Samsung faces $17 billion loss from Note 7 recall
Analysts predict that Samsung could face a $17 billion loss after it pulled the plug on its flagship Galaxy Note 7.
Samsung's worst-ever recall could cost the company as much as $17 billion after it pulled the plug on its flagship Galaxy Note 7 with the potential to lose more due a dent in the brand and its reputation.
The halt in sales of the smartphone will will translate into lost sales of up to 19 million phones, or nearly $17 billion, a figure that could be easily absorbed by Samsung, with a market value of $235 billion and $69 billion in cash and equivalents at the end of June, but the bigger problem will be long-term impact on its reputation and brand, analysts and experts say.
"We think the Note 7 incident may hurt demand for Samsung's other smartphone models as well," Nomura analysts said in a note, adding it may have to slash Samsung's fourth-quarter mobile division profit estimates by as much as 85 percent.
The team behind the Samsung Note 7 pic.twitter.com/v8XlkDLI5f
— Ivan (@StarStuff_ivan) October 11, 2016
The firm received 92 reports of batteries overheating in the United States, including 26 reports of burns and 55 reports of property damage, according to the US regulator's announcement of the September 15 recall.
"The Note 7 unit is forever going to be tarnished and the danger is that the brand becomes irretrievably damaged as well," said Stephen Robb, a partner at UK law firm Weightmans.
"They need to be writing to every customer with an apology and some form of 'compensation'... It will clearly be costly for the company but the alternative is to end up going the way of Nokia and Blackberry."
If you need a burner phone, Samsung have the product for you!
— Nat Pryce (@natpryce) October 11, 2016
Samsung also faces lawsuits, with at least two consumers taking the company to the court in the United States to claim compensation on damages stemming from the faulty smartphone.
The Note 7 woes may also roil Samsung's component business, an important and growing source of revenue, as it provides key smartphone parts such as phone screens and memory chips.
Putting aside the fact that exploding batteries never should have been released, respect to Samsung for taking a hit and pulling the Note 7.

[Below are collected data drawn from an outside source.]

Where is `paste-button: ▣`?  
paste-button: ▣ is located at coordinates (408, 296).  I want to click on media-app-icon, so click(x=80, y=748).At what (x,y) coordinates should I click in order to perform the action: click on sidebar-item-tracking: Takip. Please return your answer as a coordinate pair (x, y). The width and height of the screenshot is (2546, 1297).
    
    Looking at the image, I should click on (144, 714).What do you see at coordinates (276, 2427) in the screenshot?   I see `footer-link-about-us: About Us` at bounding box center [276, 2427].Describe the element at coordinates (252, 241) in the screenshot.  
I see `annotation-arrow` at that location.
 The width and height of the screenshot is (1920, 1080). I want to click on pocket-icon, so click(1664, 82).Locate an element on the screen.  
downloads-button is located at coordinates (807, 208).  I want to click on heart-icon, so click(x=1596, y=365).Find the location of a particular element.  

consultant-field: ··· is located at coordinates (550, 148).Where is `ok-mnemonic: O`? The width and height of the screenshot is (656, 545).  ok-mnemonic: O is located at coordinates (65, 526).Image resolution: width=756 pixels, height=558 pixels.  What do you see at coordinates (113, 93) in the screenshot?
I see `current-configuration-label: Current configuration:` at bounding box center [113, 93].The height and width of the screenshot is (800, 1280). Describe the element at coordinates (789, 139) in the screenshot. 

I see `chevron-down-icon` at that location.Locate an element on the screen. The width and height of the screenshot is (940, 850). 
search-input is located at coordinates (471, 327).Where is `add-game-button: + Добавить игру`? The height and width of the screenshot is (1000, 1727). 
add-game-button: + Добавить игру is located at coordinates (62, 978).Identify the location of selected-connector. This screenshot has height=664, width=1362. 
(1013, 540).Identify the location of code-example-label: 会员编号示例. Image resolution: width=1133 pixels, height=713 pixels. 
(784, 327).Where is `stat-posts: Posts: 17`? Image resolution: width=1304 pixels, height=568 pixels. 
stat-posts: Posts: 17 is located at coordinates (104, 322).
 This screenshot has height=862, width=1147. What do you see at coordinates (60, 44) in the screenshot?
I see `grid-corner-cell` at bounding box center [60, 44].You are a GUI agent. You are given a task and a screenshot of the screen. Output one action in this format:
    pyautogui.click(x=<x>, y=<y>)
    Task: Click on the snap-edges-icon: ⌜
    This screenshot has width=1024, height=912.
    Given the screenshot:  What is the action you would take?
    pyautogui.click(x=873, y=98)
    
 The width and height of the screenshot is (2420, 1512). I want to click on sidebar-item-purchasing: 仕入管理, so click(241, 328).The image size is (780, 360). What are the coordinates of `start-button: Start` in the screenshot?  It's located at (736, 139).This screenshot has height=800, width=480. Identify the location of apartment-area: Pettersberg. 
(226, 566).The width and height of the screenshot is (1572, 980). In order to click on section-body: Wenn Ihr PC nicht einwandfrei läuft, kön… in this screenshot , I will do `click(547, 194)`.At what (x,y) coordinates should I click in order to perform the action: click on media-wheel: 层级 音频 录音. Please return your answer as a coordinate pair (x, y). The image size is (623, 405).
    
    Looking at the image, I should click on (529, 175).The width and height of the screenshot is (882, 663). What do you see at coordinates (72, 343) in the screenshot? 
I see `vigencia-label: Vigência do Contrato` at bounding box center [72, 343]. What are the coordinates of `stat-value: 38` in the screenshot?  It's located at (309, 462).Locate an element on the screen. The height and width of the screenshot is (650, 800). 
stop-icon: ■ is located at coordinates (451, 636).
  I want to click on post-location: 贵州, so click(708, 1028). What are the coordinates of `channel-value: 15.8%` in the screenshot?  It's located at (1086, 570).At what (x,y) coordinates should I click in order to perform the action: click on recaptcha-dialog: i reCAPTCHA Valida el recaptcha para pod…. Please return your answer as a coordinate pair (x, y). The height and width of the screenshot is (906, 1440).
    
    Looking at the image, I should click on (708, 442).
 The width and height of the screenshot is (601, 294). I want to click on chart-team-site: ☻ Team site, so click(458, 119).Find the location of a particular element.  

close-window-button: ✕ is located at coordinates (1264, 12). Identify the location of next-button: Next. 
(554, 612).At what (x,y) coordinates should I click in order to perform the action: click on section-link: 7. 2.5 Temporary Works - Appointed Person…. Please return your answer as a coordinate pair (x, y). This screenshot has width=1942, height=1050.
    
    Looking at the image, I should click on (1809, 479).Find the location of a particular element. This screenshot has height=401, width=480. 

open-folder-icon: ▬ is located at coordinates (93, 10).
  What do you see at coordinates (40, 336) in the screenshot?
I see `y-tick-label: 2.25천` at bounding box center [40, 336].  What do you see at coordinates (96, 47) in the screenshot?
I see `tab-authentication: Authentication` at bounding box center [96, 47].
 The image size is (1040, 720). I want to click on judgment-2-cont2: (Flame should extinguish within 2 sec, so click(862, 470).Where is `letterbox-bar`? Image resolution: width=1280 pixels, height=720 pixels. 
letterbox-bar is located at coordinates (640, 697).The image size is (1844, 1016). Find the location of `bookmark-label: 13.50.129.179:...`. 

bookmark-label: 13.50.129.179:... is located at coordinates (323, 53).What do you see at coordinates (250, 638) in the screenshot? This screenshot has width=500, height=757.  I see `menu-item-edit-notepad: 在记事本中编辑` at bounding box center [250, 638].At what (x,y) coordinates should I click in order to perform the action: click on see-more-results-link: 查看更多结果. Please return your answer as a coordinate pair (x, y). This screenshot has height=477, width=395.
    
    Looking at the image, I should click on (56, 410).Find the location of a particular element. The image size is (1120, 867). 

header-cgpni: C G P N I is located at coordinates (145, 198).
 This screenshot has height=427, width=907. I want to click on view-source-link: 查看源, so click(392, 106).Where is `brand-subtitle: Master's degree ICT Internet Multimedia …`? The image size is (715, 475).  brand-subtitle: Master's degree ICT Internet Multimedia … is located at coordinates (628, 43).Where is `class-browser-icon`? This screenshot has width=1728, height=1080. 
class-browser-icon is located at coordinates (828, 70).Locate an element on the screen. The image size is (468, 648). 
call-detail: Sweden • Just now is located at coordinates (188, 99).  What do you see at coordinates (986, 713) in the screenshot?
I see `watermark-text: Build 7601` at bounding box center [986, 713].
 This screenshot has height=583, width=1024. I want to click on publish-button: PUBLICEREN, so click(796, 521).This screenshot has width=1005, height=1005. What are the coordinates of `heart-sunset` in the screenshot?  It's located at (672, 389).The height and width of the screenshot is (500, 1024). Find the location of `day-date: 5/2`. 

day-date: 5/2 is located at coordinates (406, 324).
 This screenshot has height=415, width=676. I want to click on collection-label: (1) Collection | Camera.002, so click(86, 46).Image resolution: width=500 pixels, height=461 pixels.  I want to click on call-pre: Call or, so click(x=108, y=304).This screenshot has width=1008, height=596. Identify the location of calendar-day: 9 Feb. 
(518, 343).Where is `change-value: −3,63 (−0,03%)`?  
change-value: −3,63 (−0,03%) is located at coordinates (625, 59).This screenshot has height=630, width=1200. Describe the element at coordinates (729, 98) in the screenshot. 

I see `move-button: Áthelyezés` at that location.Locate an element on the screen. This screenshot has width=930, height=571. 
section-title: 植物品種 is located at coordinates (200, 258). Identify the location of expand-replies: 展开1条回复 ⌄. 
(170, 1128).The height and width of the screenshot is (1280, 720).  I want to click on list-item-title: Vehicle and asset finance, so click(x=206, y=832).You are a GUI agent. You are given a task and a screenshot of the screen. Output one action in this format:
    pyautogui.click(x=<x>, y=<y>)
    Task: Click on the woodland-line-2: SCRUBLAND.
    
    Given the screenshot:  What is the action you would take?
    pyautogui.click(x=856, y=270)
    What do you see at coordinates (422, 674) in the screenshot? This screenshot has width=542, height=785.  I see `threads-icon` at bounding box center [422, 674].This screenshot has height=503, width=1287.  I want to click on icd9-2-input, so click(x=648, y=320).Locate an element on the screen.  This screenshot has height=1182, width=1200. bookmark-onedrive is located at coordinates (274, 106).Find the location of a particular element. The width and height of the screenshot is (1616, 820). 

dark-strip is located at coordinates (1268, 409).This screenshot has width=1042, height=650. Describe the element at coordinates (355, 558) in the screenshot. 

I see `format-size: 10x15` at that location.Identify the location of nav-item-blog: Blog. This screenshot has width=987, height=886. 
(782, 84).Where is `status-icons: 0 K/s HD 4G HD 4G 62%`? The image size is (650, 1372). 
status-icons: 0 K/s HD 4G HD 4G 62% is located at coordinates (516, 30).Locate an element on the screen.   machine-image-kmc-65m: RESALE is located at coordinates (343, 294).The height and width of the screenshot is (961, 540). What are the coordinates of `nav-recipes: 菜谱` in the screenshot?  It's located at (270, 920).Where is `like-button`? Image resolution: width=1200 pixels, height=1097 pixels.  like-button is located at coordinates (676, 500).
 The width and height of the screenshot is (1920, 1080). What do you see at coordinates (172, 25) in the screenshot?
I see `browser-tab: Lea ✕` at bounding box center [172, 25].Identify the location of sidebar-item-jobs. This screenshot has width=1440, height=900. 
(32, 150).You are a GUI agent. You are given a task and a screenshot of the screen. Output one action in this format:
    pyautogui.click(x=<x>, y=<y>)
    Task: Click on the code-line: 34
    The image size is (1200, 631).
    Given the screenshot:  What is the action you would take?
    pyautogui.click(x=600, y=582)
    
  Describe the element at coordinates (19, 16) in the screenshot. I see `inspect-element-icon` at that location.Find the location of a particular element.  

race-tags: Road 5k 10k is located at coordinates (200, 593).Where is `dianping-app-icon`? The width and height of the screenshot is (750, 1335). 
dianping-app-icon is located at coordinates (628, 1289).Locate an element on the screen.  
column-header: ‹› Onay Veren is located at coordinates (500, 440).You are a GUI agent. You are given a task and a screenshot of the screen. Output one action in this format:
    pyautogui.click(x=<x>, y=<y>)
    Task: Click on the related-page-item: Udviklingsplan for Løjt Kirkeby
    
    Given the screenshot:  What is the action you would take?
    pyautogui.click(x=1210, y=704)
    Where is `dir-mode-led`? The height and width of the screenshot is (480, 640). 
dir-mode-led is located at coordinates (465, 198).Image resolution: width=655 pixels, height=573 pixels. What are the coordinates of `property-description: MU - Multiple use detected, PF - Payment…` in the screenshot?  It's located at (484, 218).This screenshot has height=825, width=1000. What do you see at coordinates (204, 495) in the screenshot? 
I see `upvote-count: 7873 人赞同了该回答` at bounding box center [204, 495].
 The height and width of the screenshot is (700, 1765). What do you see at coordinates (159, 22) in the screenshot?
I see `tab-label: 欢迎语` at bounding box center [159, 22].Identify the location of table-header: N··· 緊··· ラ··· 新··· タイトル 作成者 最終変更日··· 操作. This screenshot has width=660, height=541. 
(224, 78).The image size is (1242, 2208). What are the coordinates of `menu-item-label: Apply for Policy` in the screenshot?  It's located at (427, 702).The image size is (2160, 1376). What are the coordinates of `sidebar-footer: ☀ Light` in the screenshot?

— dbrand (@dbrand) October 12, 2016
Samsung announced the recall of 2.5 million Note 7s in early September following numerous reports of the phones catching fire and on Tuesday the crisis deepened.
The company told mobile carriers to stop sales or exchange of the devices and asked users to shut off their phones while it investigated new reports of fires in replacement Note 7s.